FilmArray, an automated nested multiplex PCR system for multi-pathogen detection: development and application to respiratory tract infection

Abstract

The ideal clinical diagnostic system should deliver rapid, sensitive, specific and reproducible results while minimizing the requirements for specialized laboratory facilities and skilled technicians. We describe an integrated diagnostic platform, the "FilmArray", which fully automates the detection and identification of multiple organisms from a single sample in about one hour. An unprocessed biologic/clinical sample is subjected to nucleic acid purification, reverse transcription, a high-order nested multiplex polymerase chain reaction and amplicon melt curve analysis. Biochemical reactions are enclosed in a disposable pouch, minimizing the PCR contamination risk. FilmArray has the potential to detect greater than 100 different nucleic acid targets at one time. These features make the system well-suited for molecular detection of infectious agents. Validation of the FilmArray technology was achieved through development of a panel of assays capable of identifying 21 common viral and bacterial respiratory pathogens. Initial testing of the system using both cultured organisms and clinical nasal aspirates obtained from children demonstrated an analytical and clinical sensitivity and specificity comparable to existing diagnostic platforms. We demonstrate that automated identification of pathogens from their corresponding target amplicon(s) can be accomplished by analysis of the DNA melting curve of the amplicon.

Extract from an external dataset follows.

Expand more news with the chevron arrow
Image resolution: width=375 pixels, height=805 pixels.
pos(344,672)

Figure 1. FilmArray pouch.

(A) A FilmArray pouch was injected with mock sample (here colored blue for illustrative purposes) in the left side injection port and hydration solution (colored red) in the right side injection port. (B) The blisters of a FilmArray pouch were filled with different coloring (and the channels between the blisters heat sealed shut). In this pouch the plunger tree was made from plastic dyed blue. The fitment and film are normally at right angles to each other; for clarity the pouch has been flattened. (C) A schematic of the pouch showing a trace of the blisters, channels and array wells (black) and the functional areas of the pouch (red).

Figure 2. Schematic of second stage PCR mix entering the array.

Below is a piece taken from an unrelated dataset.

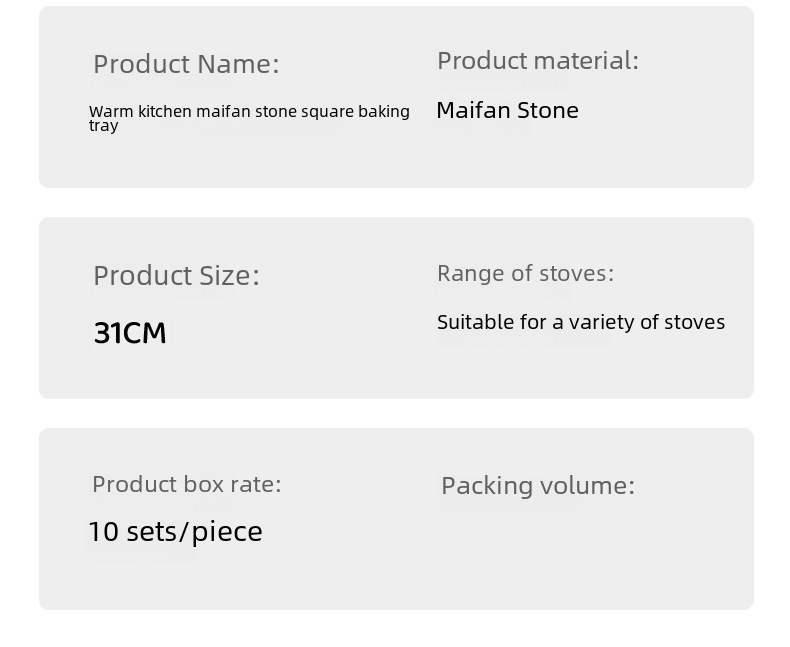
Task: Select Suitable for a variety of stoves text
Action: click(581, 322)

The layers of film and adhesive attaching the array to the pouch are separated to show the flow of liquid into the cells of the array (figure is not to scale). From the top the layers are: 2^nd pouch film, 1st pouch film, array adhesive layer (orange), pricked cover film, array (black, with wells), and array cover film. All of the actual layers are transparent except for the array itself. Second stage PCR primers are spotted into the cells during manufacture and air-dried (Methods). Arrows show the flow of PCR master mix (without primers) entering the array through a hole cut in the 1^st pouch film.

Figure 3. FilmArray instrument with pouch being loaded.

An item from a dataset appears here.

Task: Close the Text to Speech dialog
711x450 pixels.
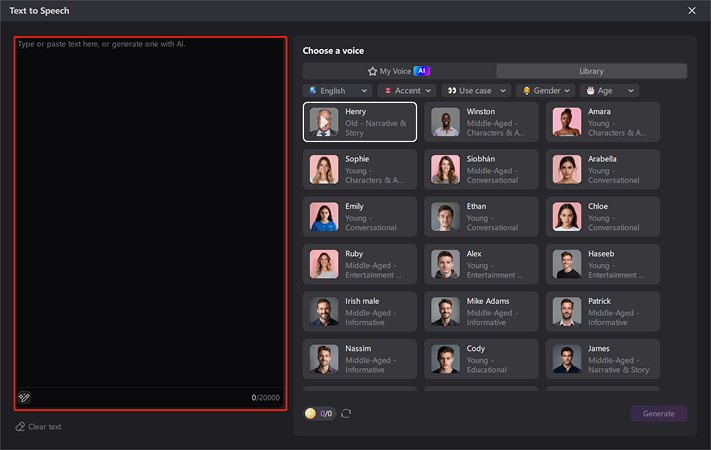Action: tap(692, 10)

Figure 4. Real-time amplification and melt curves from the array.

Respiratory Pathogen pouches were injected with viral transport medium spiked with 200 TCID₅₀ FluA H1-seasonal (panels A and B), 4×10⁶ cfu B. per and 200 TCID₅₀ FluA-H1 (panels C and D), or 4×10⁶ cfu B. per (panels E and F) and run on the FilmArray instrument. Real time amplification curves (panels A and C and E) and post-amplification melt curves (panels B and D and F) for selected wells on the array are shown. Assays are spotted in triplicate: FluA-pan1 (orange), FluA-pan2 (pink), FluA-H1-pan (red), FluA-H3 (black), B. per (Green), Yeast RNA process control (dark blue), Second stage PCR control (light blue). For clarity the controls are shown in panels E and F only.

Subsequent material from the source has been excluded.